Out of the corner of her eye, she saw a dark shape skim the surface. “I panicked,” she says. Her arms and legs
wouldn’t go. She was barely treading water. Something brushed her leg. “I thought I was going to die right there,” she
says. But then a seal, not a shark, poked its head up. Gallant-Charette managed to gather herself and get to shore.

“I remember lying there on my back, in the sand, cussing up a storm,” she says. “We’ve had plenty of laughs about it
since, but that put a real fear in me, and it stayed with me.”

One night in 2017, more than 50 years later, Gallant-Charette found herself in the middle of a 26-mile expanse of
deep water between Hawaii’s Oahu and Molokai islands. The sky was black, the water was black, and she’d been
swimming for about eight hours. From a boat, her brother David watched the green beacon on her back blinking off
and on, tracing her progress through the dark.
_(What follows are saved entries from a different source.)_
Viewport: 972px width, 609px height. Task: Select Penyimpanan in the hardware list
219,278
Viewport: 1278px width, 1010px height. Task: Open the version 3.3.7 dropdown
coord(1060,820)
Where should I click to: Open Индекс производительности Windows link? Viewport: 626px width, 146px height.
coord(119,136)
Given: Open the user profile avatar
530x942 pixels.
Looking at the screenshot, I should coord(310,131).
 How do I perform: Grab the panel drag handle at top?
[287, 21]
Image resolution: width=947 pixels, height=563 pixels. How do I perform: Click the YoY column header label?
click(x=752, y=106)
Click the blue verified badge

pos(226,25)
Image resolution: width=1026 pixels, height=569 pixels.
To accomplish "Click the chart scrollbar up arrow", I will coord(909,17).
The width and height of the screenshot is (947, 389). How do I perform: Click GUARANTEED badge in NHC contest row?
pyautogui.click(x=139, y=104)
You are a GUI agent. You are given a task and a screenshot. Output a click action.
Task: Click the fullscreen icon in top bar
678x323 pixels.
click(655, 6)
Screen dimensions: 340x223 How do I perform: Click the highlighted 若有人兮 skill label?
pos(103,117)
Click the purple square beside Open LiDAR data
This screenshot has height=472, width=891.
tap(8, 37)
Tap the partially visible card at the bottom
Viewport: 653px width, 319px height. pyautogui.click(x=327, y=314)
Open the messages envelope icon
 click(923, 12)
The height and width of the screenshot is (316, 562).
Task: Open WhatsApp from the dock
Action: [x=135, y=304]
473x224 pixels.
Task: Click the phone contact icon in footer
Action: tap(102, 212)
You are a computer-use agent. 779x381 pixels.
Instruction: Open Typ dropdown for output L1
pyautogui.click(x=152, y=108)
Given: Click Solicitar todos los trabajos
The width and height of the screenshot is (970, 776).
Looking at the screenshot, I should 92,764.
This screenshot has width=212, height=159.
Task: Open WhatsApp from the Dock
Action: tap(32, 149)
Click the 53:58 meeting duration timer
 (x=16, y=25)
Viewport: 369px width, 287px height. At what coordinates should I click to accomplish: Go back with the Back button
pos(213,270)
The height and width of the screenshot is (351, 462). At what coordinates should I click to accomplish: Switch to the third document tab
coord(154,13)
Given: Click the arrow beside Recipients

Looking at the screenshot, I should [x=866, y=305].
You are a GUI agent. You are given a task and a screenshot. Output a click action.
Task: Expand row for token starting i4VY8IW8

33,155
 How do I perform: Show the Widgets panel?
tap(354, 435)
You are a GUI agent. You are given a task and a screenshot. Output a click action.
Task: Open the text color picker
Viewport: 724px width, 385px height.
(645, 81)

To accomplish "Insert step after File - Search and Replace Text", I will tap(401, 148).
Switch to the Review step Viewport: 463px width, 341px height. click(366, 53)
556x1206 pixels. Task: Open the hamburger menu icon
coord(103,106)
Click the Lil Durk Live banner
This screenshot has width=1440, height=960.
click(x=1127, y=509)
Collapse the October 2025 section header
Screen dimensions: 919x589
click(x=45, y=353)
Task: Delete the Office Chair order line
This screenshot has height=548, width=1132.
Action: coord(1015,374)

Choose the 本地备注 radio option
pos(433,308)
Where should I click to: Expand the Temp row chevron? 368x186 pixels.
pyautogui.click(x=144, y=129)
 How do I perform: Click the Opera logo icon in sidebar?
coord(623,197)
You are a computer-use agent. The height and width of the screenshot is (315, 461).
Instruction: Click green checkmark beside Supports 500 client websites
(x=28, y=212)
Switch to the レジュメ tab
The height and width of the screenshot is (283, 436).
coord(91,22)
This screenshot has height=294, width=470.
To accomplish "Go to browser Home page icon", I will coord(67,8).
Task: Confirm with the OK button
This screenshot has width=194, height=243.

Suddenly, around 2 a.m., she started yelling. Something had knocked into her legs. The boat crew snapped on a
spotlight and scanned the surface. Gallant-Charette treaded water. If she so much as touched the boat, her swim, the
sixth leg of a challenge called the Oceans Seven, would be disqualified. She thought about a friend, stalked by a tiger
shark in these same waters, who’d recently had to quit a swim several hours in.